**Estratto:**
━━━━━━━━━━━━━━━━

MADRID – Migliaia di manifestanti in strada in tutta la Catalogna dopo la sentenza di condanna dei leader indipendentisti catalani.
Le proteste, iniziate appena è stato reso pubblico il contenuto della sentenza, sono continuate per due giorni in tutta la regione. Molto duri gli scontri tra polizia e manifestanti all’aeroporto di Barcellona, con conseguenti disagi per passeggeri e voli cancellati.
Secondo fonti della polizia di Barcellona citate dall’Ansa, nella sola capitale catalana sarebbero scese in piazza quarantamila persone.
Quelle che sarebbero dovute essere manifestazioni di dissenso pacifiche organizzate da due sigle dell’indipendentismo catalano si sono presto trasformate in una battaglia contro le forze dell’ordine che, tra l’altro, hanno risposto in maniera molto pesante. Solo negli scontri dell’aeroporto El Prat di Barcellona, infatti, secondo il quotidiano El Pais, sarebbero rimaste ferite più di cento persone.

━━━━━━━━━━━━━━━━

**Dati registrati:**
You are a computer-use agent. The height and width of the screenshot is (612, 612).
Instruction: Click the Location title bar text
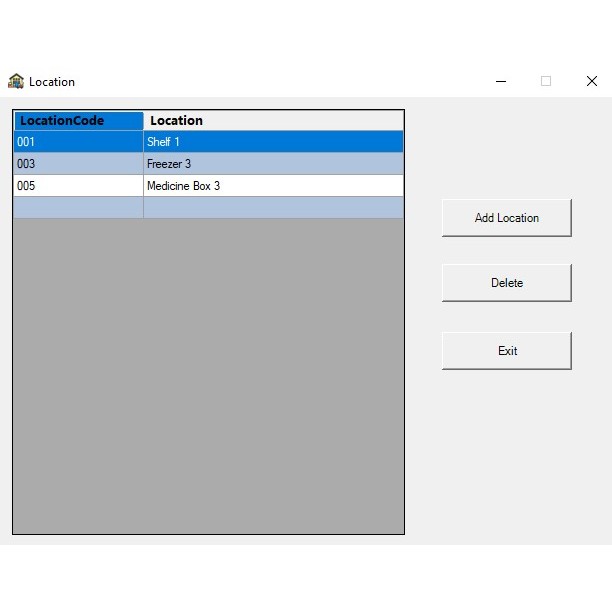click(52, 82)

━━━━━━━━━━━━━━━━

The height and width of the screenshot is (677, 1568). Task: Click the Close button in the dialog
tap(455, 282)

━━━━━━━━━━━━━━━━

Ricopia integralmente, parola per parola, l'estratto sulle proteste in Catalogna.

MADRID – Migliaia di manifestanti in strada in tutta la Catalogna dopo la sentenza di condanna dei leader indipendentisti catalani.
Le proteste, iniziate appena è stato reso pubblico il contenuto della sentenza, sono continuate per due giorni in tutta la regione. Molto duri gli scontri tra polizia e manifestanti all’aeroporto di Barcellona, con conseguenti disagi per passeggeri e voli cancellati.
Secondo fonti della polizia di Barcellona citate dall’Ansa, nella sola capitale catalana sarebbero scese in piazza quarantamila persone.
Quelle che sarebbero dovute essere manifestazioni di dissenso pacifiche organizzate da due sigle dell’indipendentismo catalano si sono presto trasformate in una battaglia contro le forze dell’ordine che, tra l’altro, hanno risposto in maniera molto pesante. Solo negli scontri dell’aeroporto El Prat di Barcellona, infatti, secondo il quotidiano El Pais, sarebbero rimaste ferite più di cento persone.